An easy corollary of the above lemma is the following result, which we single out for convenience [Reference Pitman35, Lemma 2].

Lemma A.4. If $ G(t) = t^{-\alpha}L(t) $ where $ \alpha \ge 0 $ and L is slowly varying, then for any given positive $ \epsilon $ and c, there exist a and b such that

\begin{align*} &\frac{G(\lambda t)}{G(t)} < \frac{b}{\lambda^{\alpha+\epsilon}} \quad \text{for } t \ge a,\ 0<\lambda \le c, \\ &\frac{G(\lambda t)}{G(t)} < \frac{b}{\lambda^{\alpha-\epsilon}} \quad \text{for } t \ge a,\ \lambda \ge c . \end{align*}

In particular, for sufficiently large $ t>0 $ , we have

\begin{equation*} \frac{G(\lambda t)}{G(t)} \leq b {\left({1/\lambda}\right)^{\alpha \pm \epsilon}} \end{equation*}

for all $\lambda>0$ , where we define $x^{\alpha \pm \epsilon}\;:\!=\;\max\left(x^{\alpha +\epsilon},x^{\alpha -\epsilon}\right)$ .

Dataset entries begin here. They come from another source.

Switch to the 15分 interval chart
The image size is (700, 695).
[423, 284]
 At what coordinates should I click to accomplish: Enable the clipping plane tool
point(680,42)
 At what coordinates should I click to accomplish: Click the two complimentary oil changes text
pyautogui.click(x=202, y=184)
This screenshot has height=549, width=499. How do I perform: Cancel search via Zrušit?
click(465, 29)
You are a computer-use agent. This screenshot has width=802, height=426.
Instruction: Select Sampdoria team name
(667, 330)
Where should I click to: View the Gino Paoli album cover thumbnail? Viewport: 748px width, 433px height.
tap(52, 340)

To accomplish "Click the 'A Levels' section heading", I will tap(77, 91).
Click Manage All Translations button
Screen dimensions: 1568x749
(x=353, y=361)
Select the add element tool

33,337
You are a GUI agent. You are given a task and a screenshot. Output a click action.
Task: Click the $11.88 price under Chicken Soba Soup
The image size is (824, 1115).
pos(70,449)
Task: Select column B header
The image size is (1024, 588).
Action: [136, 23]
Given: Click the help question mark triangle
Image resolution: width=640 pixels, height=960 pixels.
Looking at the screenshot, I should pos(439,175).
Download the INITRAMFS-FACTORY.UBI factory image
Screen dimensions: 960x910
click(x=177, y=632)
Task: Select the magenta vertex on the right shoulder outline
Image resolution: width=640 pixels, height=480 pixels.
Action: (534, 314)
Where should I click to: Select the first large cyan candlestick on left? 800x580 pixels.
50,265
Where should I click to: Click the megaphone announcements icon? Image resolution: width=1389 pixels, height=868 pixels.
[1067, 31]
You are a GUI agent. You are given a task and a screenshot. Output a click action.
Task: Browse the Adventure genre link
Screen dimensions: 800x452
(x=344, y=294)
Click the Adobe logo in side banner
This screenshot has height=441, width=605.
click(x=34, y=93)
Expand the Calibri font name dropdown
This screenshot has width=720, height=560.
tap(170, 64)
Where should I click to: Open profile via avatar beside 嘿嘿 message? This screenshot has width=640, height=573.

The next lemma concerns the convolution of distributions with regularly varying tails [Reference Feller7, Section VIII.8, Proposition].

Lemma A.5. For two distributions $ F_{1} $ and $ F_{2} $ such that as $ x \to \infty $

\begin{align*} 1-F_{i}(x) = x^{-\alpha}L_{i}(x) \end{align*}

with $ L_{i} $ slowly varying, the convolution $ G = F_{1} * F_{2} $ has a regularly varying tail such that

\begin{align*} 1-G(x) \sim x^{-\alpha}(L_{1}(x) + L_{2}(x)) . \end{align*}

Lemma A.6. Let $\{X_{kn}: k \in \mathbb{N}\}$ be i.i.d. with $\mathbb{E} X_{1n}=0$ for each $n \in \mathbb{N}$ . If the family $\{|X_{1n}|^p : n \in \mathbb{N} \}$ is uniformly integrable for some $p>1$ , then as $n \to \infty$ , we have

\begin{align*}S_n\;:\!=\;\frac{1}{n}\sum_{k=1}^n X_{kn} \to 0\end{align*}

in probability.

Proof. For $M>0$ , let

\begin{align*} Y_{kn} & {} \;:\!=\; X_{kn} \mathbf{1}_{[|X_{kn}| \leq M]}-\mathbb{E} \big( X_{kn} \mathbf{1}_{[|X_{kn}| \leq M]} \big), & Z_{kn} & {} \;:\!=\; X_{kn} \mathbf{1}_{[|X_{kn}| > M]}-\mathbb{E} \big( X_{kn} \mathbf{1}_{[|X_{kn}| > M]} \big), \\ T_{n} & {} \;:\!=\;\frac{1}{n}\sum_{k=1}^n Y_{kn}, & U_{n} & {} \;:\!=\;\frac{1}{n}\sum_{k=1}^n Z_{kn}. \end{align*}

By Markov’s inequality,

\begin{align*} \mathbb{P} \big( |T_n| \geq \delta \big) \leq \frac{\mathbf{Var}\, Y_{1n}}{n \delta^2} \leq \frac{4 M^2}{n \delta^2},\end{align*}

and

\begin{align*} \mathbb{P} \big( |U_n| \geq \delta \big) \leq \frac{\mathbb{E}|U_n|^p}{\delta^{p}} \leq \frac{\mathbb{E} |Z_{1n}|^p}{\delta^p}.\end{align*}

Thus, we have

\begin{align*} \underset{n \to \infty}{{}\limsup {}}\mathbb{P}\big( |S_n| \geq 2 \delta \big) \leq \frac{1}{\delta^p} \underset{n}{{} \sup{} }\mathbb{E} |Z_{1n}|^p.\end{align*}

By the uniform integrability assumption, the right-hand side can be made arbitrarily small by increasing M.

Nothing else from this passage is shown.